Led by Leigh G. Griffiths, Ph.D., MRCVS, the Cardiovascular Tissue Engineering Research Laboratory at Mayo Clinic focuses on defining and overcoming barriers to human-to-human (allogeneic) and animal-to-human (xenogeneic) transplantation in people with cardiovascular disease.

Approaches to tissue engineering

All tissues and organs are composed of the same basic structures, consisting of cells, the supporting substance between cells (extracellular matrix) and signaling molecules.

The Cardiovascular Tissue Engineering Research Lab is working to combine these essential components to generate functional replacement tissues and organs. Several tissue engineering approaches are under intense investigation.

However, the key to achieving the seemingly simple goal of replicating normal tissue and organ development and growth remains elusive.

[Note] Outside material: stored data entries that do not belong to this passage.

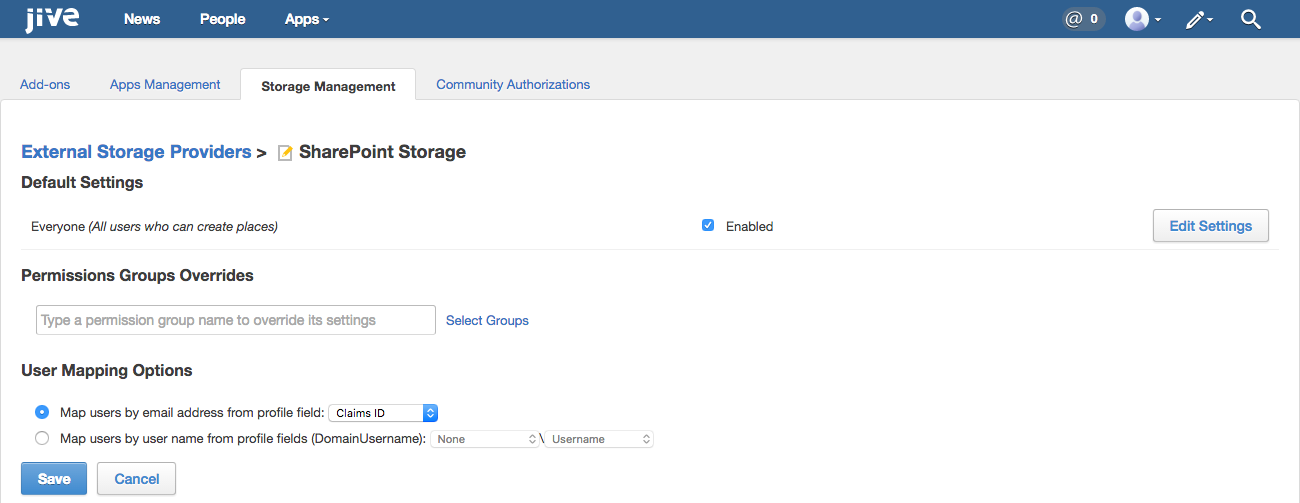1300x503 pixels.
Task: Open the Claims ID profile field dropdown
Action: click(x=384, y=413)
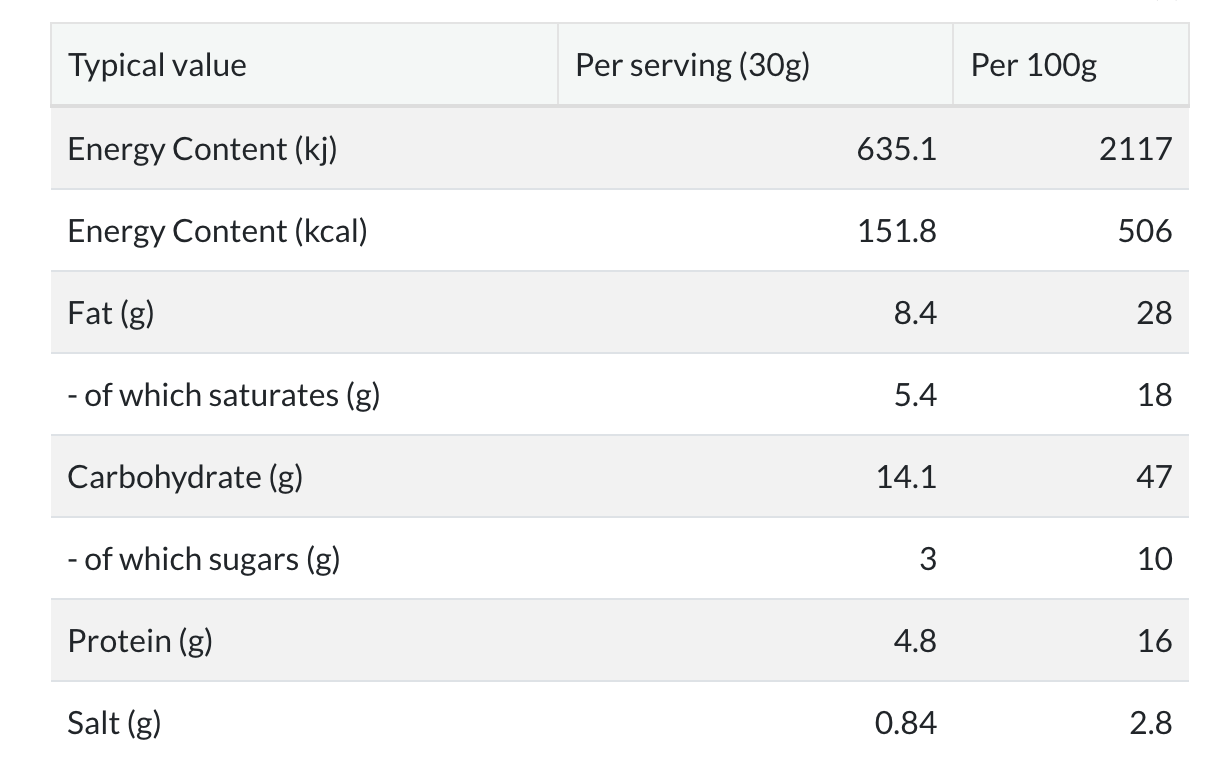Select the 506 kcal per 100g value
The width and height of the screenshot is (1230, 760).
pos(1145,231)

Dr. Griffiths' lab team has developed novel technologies for high-throughput immunoproteomic identification of HLA, non-HLA and nonprotein (for example, carbohydrate) antigens responsible for recipient graft-specific immune responses.

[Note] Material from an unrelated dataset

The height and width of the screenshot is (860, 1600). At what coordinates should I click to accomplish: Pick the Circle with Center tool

This work furthers the basic understanding of the molecular modulators of transplant rejection by:

  • Facilitating development of biomarker panels to guide individualized medicine in transplant recipients
  • Informing the design criteria for development of immunologically acceptable xenogeneic extracellular matrix scaffolds for cardiovascular regenerative medicine and tissue engineering applications

Host immune response challenges

The lab's regenerative medicine and tissue engineering work focuses on animal-derived extracellular matrix (ECM) as a scaffold into which patient cells and signaling molecules can be placed to form the desired tissue or organ. Animal tissue is widely available and provides an ECM that is identical to that of the desired tissue type.

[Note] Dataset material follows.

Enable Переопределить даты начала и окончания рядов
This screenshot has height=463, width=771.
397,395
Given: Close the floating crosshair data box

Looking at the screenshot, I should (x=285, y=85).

However, the critical impediment to use of animal-derived ECM is that such material contains molecules that stimulate an aggressive host immune response (antigens) when implanted.

With these challenges in mind, Dr. Griffiths' lab has four main research objectives:

  • Identify and understand the antigenic components of allogeneic and xenogeneic tissues and organs that stimulate an immune rejection response upon implantation
  • Use principles of protein biochemistry to achieve removal of these antigenic components while leaving the ECM unchanged
  • Investigate the interaction between cells and ECM scaffolds to achieve the goal of generating tissue-engineered tissues and organs
  • Form immunologically acceptable ECM scaffold-based tissues and organs for clinical application

The Cardiovascular Tissue Engineering Research Lab has pioneered a new paradigm in the production of immunologically acceptable animal-derived ECM scaffolds, with preserved ECM structure-function relationships and recellularization capacity.

Through application of the lab's antigen-removal paradigm, the research team aims to overcome the previous obstacles to use xenogeneic scaffolds in tissue engineering applications.

Research work performed by Dr. Griffiths' lab team could ultimately help lead to better treatments for cardiovascular disease.